All’architetto non interessa sciogliere il dubbio se quel popolo evaporato ventidue secoli abbia subito un genocidio o sia stato semplicemente assorbito nell’identità latina. L’obiettivo del suo lavoro traspare chiaramente dalla premessa al volume. Parlando di questo popolo, non avrebbe senso riproporre il cliché cattivi contro buoni, ennesima rimasticatura di argomenti privi di fondamento. Se i pochi atti sui Salassi sono quelli prodotti dai suoi nemici, restino pure dove sono. Va interrogato il territorio, archivio dei documenti più seri e imparziali, anche più ricchi di potenzialità conoscitive; non con la presunzione di tracciare un quadro esauriente, ma per
gettare un sasso nello stagno della conoscenza del nostro passato.

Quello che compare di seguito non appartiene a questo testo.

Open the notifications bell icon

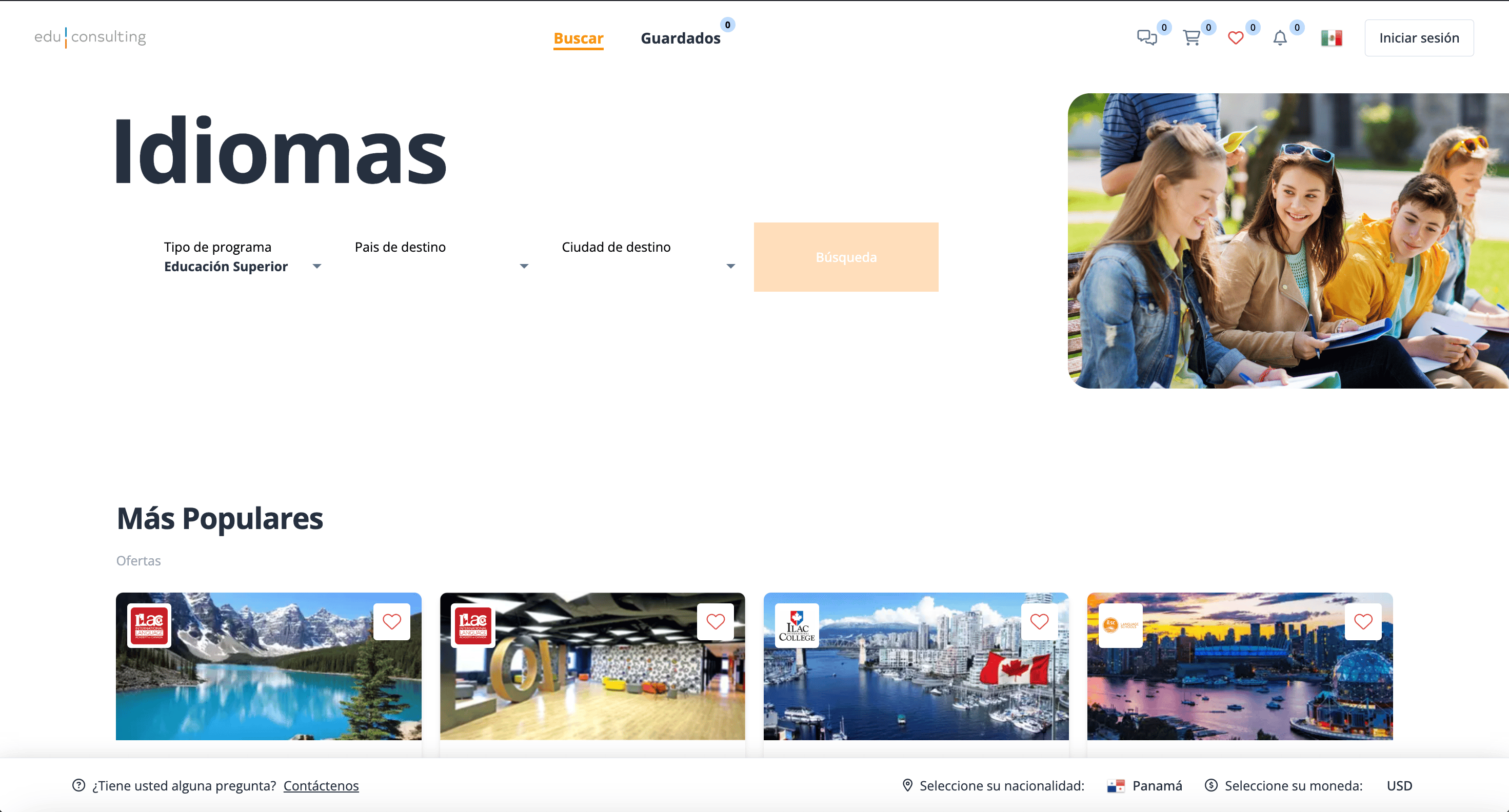1280,37
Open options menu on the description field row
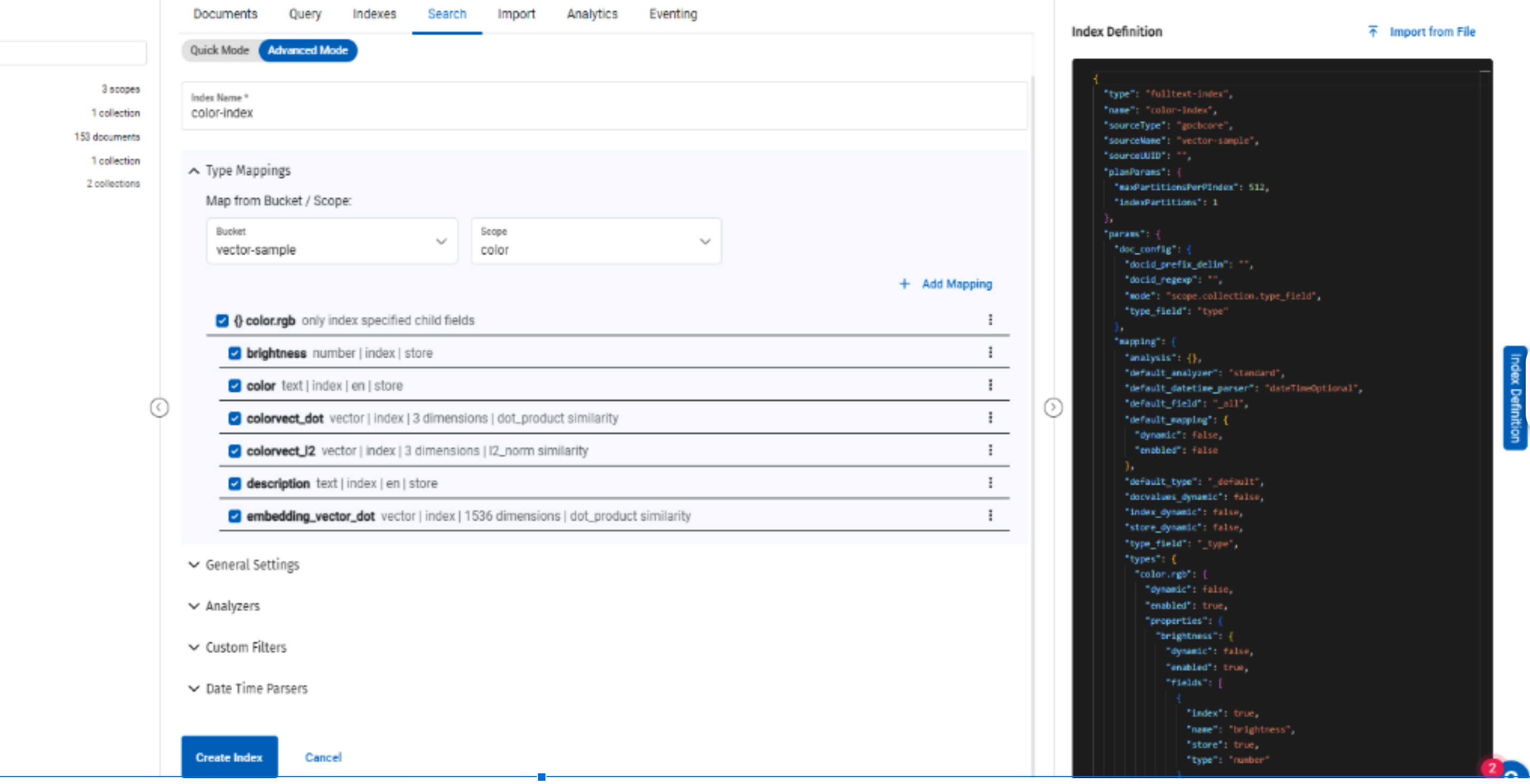This screenshot has width=1530, height=784. (990, 483)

E con la speranza di stimolare qualche iniziativa di studio su l’uno o l’altro di tanti aspetti.
Il saggio ragiona sui segni dell’habitat salasso. Esaminati con attenzione, dicono tanto sul popolo che l’ha popolato per secoli, stante peraltro lo spiccato rispetto dei Celti per la natura. Nella ricerca di archeo-tracce del popolo scomparso, è sembrato un po’ per volta che i brandelli sparsi si organizzassero in un che di compiuto, articolando un racconto che consente di fare progressi nella percezione di quella gente e del dramma che l’ha cancellata dalla storia.
Il transito di Annibale nel territorio dei Salassi e l’evidente aiuto prestatogli fanno luce sulla loro tragica fine, offrendo finalmente gli elementi necessari per comprendere i veri motivi dell’innegabile e insistita crudeltà del loro destino. Allo stesso tempo, i progressi storici consentono all’autore di contestare il racconto di Tito Livio sulla distruzione di Vittumula, che lo storico latino attribuiva ad Annibale, e di avanzare una nuova ipotesi sul sito e sulle circostanze della battaglia del Ticino, da ribattezzare battaglia di Vittumula.